◆ **Material for the task**:
--*--
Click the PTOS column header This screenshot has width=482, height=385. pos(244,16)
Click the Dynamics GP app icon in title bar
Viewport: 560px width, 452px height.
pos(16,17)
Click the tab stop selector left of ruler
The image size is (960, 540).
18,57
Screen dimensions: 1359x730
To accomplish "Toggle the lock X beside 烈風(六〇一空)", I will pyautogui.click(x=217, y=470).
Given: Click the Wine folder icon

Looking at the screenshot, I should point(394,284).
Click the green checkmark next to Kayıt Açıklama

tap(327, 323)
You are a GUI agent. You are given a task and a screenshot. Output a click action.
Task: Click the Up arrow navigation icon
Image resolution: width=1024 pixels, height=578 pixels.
--*--
◆ **Task to complete**: Once more, write out all of the entries above exactly.

◆ **Answer for this exercise**:
Click the PTOS column header This screenshot has width=482, height=385. pos(244,16)
Click the Dynamics GP app icon in title bar
Viewport: 560px width, 452px height.
pos(16,17)
Click the tab stop selector left of ruler
The image size is (960, 540).
18,57
Screen dimensions: 1359x730
To accomplish "Toggle the lock X beside 烈風(六〇一空)", I will pyautogui.click(x=217, y=470).
Given: Click the Wine folder icon

Looking at the screenshot, I should point(394,284).
Click the green checkmark next to Kayıt Açıklama

tap(327, 323)
You are a GUI agent. You are given a task and a screenshot. Output a click action.
Task: Click the Up arrow navigation icon
Image resolution: width=1024 pixels, height=578 pixels.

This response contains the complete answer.